In our modern era, Alzheimers in the most common form of dementia. The pathological basis of the disease, which includes deposition of amyloid plaques and the formation of neurofibrillary tangles, has been for many decades however there has been much speculation regarding the disease mechanism and why this was occuring. More recently, the scientific community has suspected the role of the gut microbiota in the development of the disease.
A correlation, in humans, between an imbalance in the gut microbiota and the development of amyloid plaques in the brain, which are at the origin of the neurodegenerative disorders characteristic of Alzheimer’s disease has been confirmed by a team at A team from the University of Geneva (UNIGE) and the University Hospitals of Geneva (HUG) in Switzerland, together with Italian colleagues from the National Research and Care Center for Alzheimer’s and Psychiatric Diseases Fatebenefratelli in Brescia, University of Naples and the IRCCS SDN Research Center in Naples. The research laboratory of neurologist Giovanni Frisoni, director of the HUG Memory Centre and professor at the Department of Rehabilitation and Geriatrics of the UNIGE Faculty of Medicine, has been working for several years now on the potential influence of the gut microbiota on the brain, and more particularly on neurodegenerative diseases. “We have already shown that the gut microbiota composition in patients with Alzheimer’s disease was altered, compared to people who do not suffer from such disorders,” he explains. “Their microbiota has indeed a reduced microbial diversity, with an over-representation of certain bacteria and a strong decrease in other microbes. Furthermore, we have also discovered an association between an inflammatory phenomenon detected in the blood, certain intestinal bacteria and Alzheimer’s disease; hence the hypothesis that we wanted to test here: could inflammation in the blood be a mediator between the microbiota and the brain?”

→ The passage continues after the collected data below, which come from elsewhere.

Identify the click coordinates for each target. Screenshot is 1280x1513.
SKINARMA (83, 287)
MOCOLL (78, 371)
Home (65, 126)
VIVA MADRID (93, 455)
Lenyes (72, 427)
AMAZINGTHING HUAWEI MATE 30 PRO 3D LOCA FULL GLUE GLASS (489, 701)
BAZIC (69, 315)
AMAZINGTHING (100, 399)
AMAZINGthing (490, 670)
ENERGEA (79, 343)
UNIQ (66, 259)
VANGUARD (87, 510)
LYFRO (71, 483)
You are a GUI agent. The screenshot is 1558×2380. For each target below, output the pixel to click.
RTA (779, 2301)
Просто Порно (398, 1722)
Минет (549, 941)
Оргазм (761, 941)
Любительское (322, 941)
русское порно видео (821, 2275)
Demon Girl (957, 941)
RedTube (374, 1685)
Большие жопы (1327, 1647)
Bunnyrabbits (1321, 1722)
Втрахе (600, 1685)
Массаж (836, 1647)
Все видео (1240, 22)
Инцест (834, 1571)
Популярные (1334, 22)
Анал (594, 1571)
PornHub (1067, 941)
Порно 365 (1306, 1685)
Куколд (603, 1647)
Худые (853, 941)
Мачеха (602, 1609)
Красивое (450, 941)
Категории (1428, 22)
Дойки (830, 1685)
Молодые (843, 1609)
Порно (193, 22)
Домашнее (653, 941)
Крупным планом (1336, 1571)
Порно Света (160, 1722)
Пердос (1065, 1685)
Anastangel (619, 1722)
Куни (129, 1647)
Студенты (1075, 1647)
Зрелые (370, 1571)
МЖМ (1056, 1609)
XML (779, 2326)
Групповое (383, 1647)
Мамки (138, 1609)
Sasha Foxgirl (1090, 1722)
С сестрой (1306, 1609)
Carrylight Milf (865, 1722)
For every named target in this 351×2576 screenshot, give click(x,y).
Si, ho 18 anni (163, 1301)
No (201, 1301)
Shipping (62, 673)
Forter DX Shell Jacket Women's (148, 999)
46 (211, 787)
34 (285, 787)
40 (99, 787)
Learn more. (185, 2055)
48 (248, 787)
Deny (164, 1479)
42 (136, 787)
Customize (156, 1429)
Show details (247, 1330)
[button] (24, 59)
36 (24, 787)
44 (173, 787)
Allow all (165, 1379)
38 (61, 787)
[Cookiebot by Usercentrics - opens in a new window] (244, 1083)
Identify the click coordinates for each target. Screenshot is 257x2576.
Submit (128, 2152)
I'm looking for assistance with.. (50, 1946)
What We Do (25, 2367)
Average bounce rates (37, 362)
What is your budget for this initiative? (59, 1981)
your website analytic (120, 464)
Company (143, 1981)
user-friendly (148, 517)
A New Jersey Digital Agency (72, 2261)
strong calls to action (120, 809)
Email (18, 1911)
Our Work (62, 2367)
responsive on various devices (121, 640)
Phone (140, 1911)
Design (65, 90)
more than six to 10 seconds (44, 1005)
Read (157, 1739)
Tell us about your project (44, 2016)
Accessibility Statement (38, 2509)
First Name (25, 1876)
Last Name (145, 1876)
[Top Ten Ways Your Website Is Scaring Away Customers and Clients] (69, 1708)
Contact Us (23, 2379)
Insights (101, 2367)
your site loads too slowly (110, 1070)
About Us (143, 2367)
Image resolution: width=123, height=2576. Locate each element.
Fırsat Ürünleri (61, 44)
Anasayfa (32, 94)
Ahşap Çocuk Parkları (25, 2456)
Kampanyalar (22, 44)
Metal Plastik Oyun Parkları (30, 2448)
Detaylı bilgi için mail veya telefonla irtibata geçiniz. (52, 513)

“Our results are indisputable: certain bacterial products of the intestinal microbiota are correlated with the quantity of amyloid plaques in the brain,” explains Moira Marizzoni. “Indeed, high blood levels of lipopolysaccharides and certain short-chain fatty acids (acetate and valerate) were associated with both large amyloid deposits in the brain. Conversely, high levels of another short-chain fatty acid (SCFA), butyrate, were associated with less amyloid pathology.”
This work thus provides proof of an association between certain proteins of the gut microbiota and cerebral amyloidosis through a blood inflammatory phenomenon.